La indiecita Mapiripana era una india joven, bella y fuerte perteneciente a la tribu de los maipureños colombianos. Es la sacerdotisa de los silencios y la protectora de manantiales y lagunas. Habita en el más oscuro corazón de las selvas, y se dedica a exprimir las nubes, encauzar las filtraciones acuíferas que bajan desordenadas y buscar perlas de agua en los barrancos para formar nuevas vertientes que se encaminen hacia los grandes ríos, como el Orinoco y el Amazonas.
Los indios del lugar le temen a la indiecita, pero ella tolera la cacería siempre que no hagan ruido; los que hacen caso omiso de esto no cazan nada, ya que pueden observarse en la arcilla fina de la ribera de los ríos la huella de la indiecita, que ha pasado asustando a todos los animales. Su pisada es fácil de reconocer; ya que posee un solo pie y camina con el talón hacia adelante, como si lo hiciera retrocediendo. En sus manos carga una planta parásita, y ella fue quien enseñó a los indios a usar los abanicos de palmera. En las noches puede oírsela gritar en la espesura de los bosques, y por las noches de plenilunio se la ve vadera las costas, navegando sobre una concha de tortuga tirada por bufeos que mueven las aletas mientras ella canta.

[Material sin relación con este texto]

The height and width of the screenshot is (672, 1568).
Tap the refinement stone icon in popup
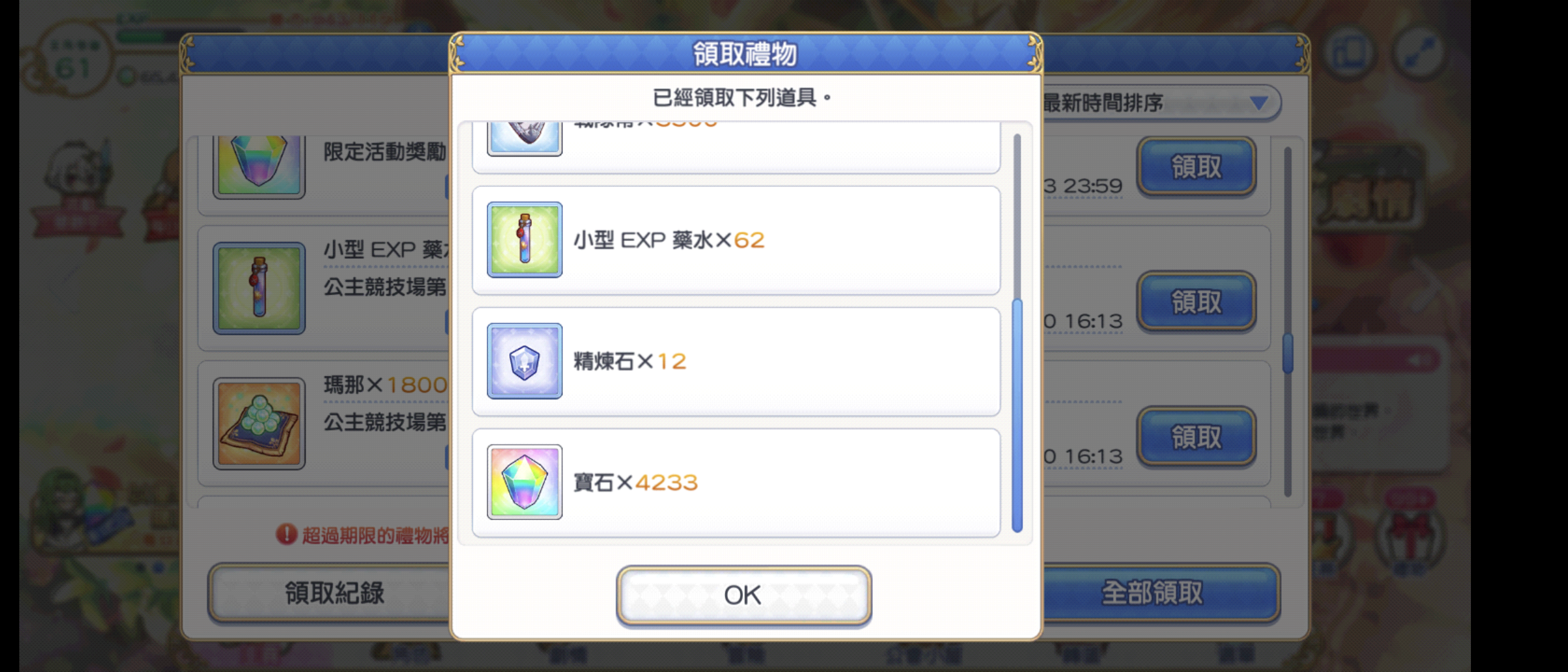(x=525, y=361)
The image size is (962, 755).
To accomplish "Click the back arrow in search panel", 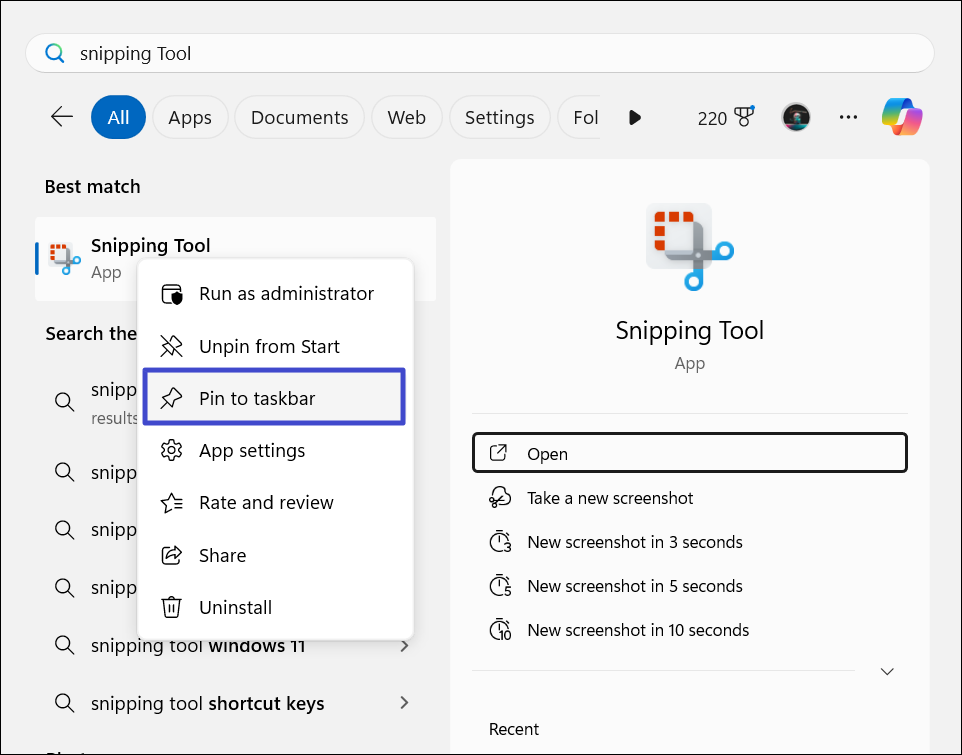I will 62,117.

Se cuenta que hace muchos años llegó a la tierra de la indiecita un misionero que gustaba de emborracharse con jugo de palma y dormir en los arenales con indias impúberes. Como era un emisario de la religión, esperó un día que bajara la india de los remansos del Chupave, para capturarla y quemarla viva. La observó entonces esa noche, robando huevos de terca, vestida con telarañas y apariencia de viudita joven. Comenzó a seguirla con afanes lujuriosos, pero la indiecita le escapaba en la oscuridad y la espesura. La llamaba, gritándole entre los árboles; pero la india no respondía. Así el misionero llegó a una caverna en medio de la selva, donde fue capturado por la indiecita y preso durante muchos años.
Para castigar su lujuria, Mapiripana le chupaba los labios hasta rendirlo, y el clérigo cerraba los ojos, perdiendo la sangre, para no verle el rostro. Ella quedó encinta a los pocos meses y parió dos mellizos: un vampiro y una lechuza, Horrorizado el misionero por haber engendrado esos monstruos, se fugó de la caverna, pero fue perseguido por sus propios hijos, y todas las noches era sangrado por el primero y descubierto y reflejado por el segundo.
Ya desesperado, y tras una larga huida a pie o en balsa por los ríos, se postró para pedirle perdón a Mapiripana, pero esta le respondió “¿Quién puede librarse de sus propios remordimientos?”
Entonces el misionero se entregó a la oración y a la penitencia y murió´ demacrado y envejecido. En su última agonía lo halló la indiecita, revolviendo las manos en el aire, como para agarrar la propia alma que se le escapaba; al morir quedó en el aire revoloteando una mariposa enorme y de alas azules, que es la última visión de los que mueren de fiebres en las selvas colombianas.